By Sarah Scott, DOR, Draper Rehabilitation and Care, Draper, UT

If you ask many of the residents what they enjoyed doing during their life, there is a good chance gardening or tending plants is going to be at least one of the answers. If you ask them to describe their home, you will likely hear about their garden and what they used to grow.

The Therapy department discussed the best way to restore the “homelike environment” at Draper to include a resident garden as a feature of our Abilities Care Programming. After discussing options, we were no closer to knowing how to build a planting table or box where our residents could access their potential garden.

We consulted a community friend, retired BYU professor and avid gardener Carl Harris, asking for guidance and direction. He came to Draper Rehab, and several residents volunteered to be measured in their chairs so he would know the height a potential table would need to accommodate.

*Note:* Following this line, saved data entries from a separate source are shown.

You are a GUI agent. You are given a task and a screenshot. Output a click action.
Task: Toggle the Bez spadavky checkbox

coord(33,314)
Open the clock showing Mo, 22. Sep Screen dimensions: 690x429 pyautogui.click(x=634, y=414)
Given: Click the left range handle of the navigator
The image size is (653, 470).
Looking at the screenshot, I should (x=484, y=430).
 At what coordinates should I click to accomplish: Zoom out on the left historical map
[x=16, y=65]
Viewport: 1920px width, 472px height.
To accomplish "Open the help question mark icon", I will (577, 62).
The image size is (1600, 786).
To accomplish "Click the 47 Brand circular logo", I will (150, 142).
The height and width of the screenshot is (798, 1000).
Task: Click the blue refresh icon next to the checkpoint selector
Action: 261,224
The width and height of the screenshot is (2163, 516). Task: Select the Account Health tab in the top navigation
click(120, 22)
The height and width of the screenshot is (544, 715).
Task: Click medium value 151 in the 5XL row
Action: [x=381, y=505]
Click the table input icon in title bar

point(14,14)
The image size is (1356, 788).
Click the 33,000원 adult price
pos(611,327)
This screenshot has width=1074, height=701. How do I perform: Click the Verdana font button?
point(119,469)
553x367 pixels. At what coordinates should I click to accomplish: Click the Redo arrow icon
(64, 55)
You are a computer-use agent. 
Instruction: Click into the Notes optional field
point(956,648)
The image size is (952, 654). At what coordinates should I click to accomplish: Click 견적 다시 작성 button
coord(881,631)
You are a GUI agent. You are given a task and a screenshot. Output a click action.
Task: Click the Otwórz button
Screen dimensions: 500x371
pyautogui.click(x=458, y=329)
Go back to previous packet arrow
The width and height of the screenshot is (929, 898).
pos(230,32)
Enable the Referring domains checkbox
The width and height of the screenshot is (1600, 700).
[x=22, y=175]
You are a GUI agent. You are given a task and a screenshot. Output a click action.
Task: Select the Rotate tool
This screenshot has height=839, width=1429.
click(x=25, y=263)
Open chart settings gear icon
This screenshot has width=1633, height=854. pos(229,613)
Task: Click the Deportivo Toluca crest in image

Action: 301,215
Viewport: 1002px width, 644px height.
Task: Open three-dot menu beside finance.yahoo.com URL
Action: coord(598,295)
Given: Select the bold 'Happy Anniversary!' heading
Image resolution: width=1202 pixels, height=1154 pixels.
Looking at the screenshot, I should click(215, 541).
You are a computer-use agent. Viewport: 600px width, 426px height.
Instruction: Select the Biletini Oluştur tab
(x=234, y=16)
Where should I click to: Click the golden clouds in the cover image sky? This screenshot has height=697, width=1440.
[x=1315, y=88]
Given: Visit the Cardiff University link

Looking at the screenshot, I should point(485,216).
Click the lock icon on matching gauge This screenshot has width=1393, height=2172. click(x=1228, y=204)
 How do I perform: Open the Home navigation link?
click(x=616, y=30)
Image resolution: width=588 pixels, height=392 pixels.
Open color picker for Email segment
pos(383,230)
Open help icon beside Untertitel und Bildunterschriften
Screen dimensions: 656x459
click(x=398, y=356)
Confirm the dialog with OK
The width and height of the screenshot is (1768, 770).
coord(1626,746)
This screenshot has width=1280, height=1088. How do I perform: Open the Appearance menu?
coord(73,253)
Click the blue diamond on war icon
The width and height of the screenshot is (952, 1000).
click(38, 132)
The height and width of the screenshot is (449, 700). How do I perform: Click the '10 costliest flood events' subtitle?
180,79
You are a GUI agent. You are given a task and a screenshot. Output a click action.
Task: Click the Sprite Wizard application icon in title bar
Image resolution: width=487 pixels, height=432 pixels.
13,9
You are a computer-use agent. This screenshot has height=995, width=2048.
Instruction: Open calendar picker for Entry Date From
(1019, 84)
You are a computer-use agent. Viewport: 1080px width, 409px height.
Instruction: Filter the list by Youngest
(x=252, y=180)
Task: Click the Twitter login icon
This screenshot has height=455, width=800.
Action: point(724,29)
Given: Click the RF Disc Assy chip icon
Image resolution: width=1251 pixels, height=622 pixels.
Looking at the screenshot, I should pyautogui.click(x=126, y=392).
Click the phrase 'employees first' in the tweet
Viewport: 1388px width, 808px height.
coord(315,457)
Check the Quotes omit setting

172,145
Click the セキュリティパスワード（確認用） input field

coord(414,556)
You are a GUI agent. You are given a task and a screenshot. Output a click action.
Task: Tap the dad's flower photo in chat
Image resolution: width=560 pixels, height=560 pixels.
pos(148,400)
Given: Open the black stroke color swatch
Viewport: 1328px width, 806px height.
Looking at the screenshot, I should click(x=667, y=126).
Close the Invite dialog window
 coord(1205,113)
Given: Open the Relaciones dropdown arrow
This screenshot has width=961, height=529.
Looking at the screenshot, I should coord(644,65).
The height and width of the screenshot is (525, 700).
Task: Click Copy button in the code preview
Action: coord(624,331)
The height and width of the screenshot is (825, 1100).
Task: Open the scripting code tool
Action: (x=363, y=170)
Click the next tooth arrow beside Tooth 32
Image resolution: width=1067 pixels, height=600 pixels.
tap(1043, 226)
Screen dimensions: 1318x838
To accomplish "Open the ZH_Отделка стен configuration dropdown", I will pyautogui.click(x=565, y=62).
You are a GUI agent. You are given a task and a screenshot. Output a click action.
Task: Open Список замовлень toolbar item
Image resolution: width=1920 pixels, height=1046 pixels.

Carl built us tables of cedar to withstand the elements.

The next hurdle was to determine the easiest way to give each resident access to a garden box they could work on. We tested this concept with therapy garden boxes we placed on the dining room tables. The residents happily planted flowers, as it is too late in the season to plant vegetables. They discussed the depth of the boxes we had and determined the height we would need is just over 7 inches and not the 14 inches our garden boxes are. A lower box height would allow the residents easier access to plant and tend their plants. The boxes will be smaller so they can be moved around the table to accommodate all interested residents, who will have access to their boxes while they are working in the garden.

They chatted with each other about how to plant, what they planted, what their gardens were like, the keys to a good garden, each step they needed to take, and how good it felt to have their “hands in the dirt.”

Our residents are proudly watering their flowers and talking about what they will plant in the Spring. So far, they have aspirations for tomatoes, a salsa garden, flowers, strawberries, and cucumbers. After thinking for a minute, one resident said, “I will plant impatiens because they fit me and we are both beautiful!”

These tasks strengthen and preserve essential skills, including dynamic standing balance, sequencing, following directions, depth perception, problem-solving, memory, core stability/strength, manual dexterity, shoulder ROM and strength. They improve mental health and have other benefits. Very few residents of our facilities are not on therapy services to improve or maintain these abilities.

When we find meaningful activities, give residents ownership, facilitate their successful participation, and restore an aspect of their “home environment,” we give a piece of their lives back to them and improve their health and well-being at the same time. That is everything.